Activity 1
From the Trident Juncture 2018 passage, repeat word for word the portion that begins with the words containing "Trident Juncture 18, abbreviated" and ends with "handle allied support.".
Activity 2
Write the next part of the Trident Juncture 2018 passage, picking up after its final sentence.

Page extract
____
NATO-led military exercise in Norway in 2018

Trident Juncture 2018

Trident Juncture 18, abbreviated TRJE18, was a NATO-led military exercise held in Norway in October and November 2018 with an Article 5 collective defence scenario. The exercise was the largest of its kind in Norway since the 1980s. An expected participants from 31 nations partook, including 10,000 vehicles, 250 aircraft and 65 vessels. The exercise was mainly held in the central and eastern parts of Norway, in addition to air and sea areas in Norway, Sweden and Finland. The stated goal of Trident Juncture was to train the NATO Response Force and to test the alliance's defence capability. According to the Norwegian Armed Forces, the exercise tested the country's ability to receive and handle allied support.
____
Supplied information
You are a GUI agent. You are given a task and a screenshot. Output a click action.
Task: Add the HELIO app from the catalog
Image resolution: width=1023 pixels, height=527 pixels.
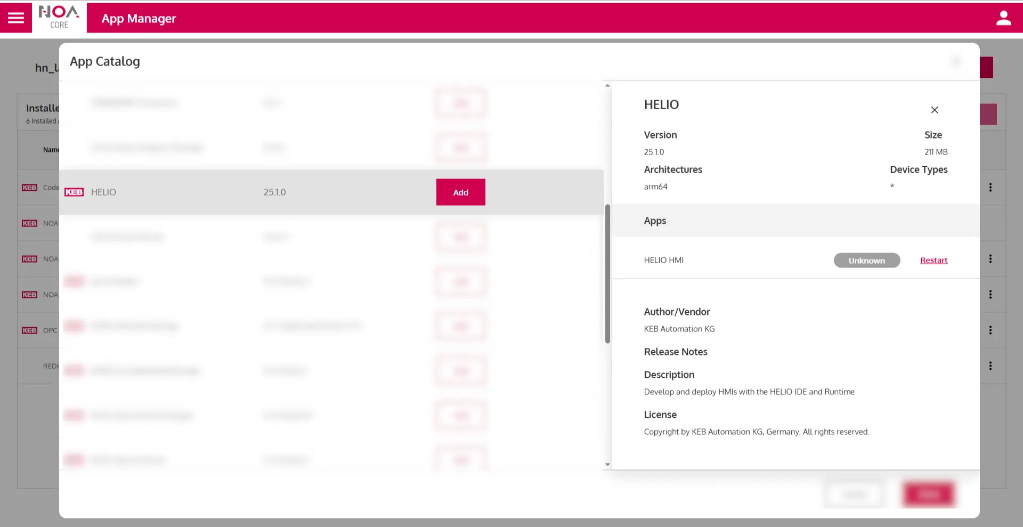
____
Exercise output 1
Trident Juncture 18, abbreviated TRJE18, was a NATO-led military exercise held in Norway in October and November 2018 with an Article 5 collective defence scenario. The exercise was the largest of its kind in Norway since the 1980s. An expected participants from 31 nations partook, including 10,000 vehicles, 250 aircraft and 65 vessels. The exercise was mainly held in the central and eastern parts of Norway, in addition to air and sea areas in Norway, Sweden and Finland. The stated goal of Trident Juncture was to train the NATO Response Force and to test the alliance's defence capability. According to the Norwegian Armed Forces, the exercise tested the country's ability to receive and handle allied support.

Exercise output 2
== Background ==
During the 2014 Wales NATO summit, the alliance decided to conduct several high-profile military exercises in the coming years. Exercise Trident Juncture was one of these exercises, and the first edition was held in Portugal and Spain in 2015. NATO also decided to conduct a second Trident Juncture, planned to be held in 2018. The Norwegian government offered to host the exercise, and NATO accepted Norway's offer in 2015. The main part of the exercises took place in the central and eastern parts of Norway, in the counties of Trøndelag, Hedmark and Oppland.

The Norwegian Armed Forces have called the exercise the largest held in Norway since the 1980s. It was NATO's largest exercise since 2002.

== Purpose ==
According to NATO, Trident Juncture was designed to test its ability to train and operate together, also in the northern parts of the NATO area. NATO also claims that it served to test the Alliance's ability to operate in cold weather and difficult terrain.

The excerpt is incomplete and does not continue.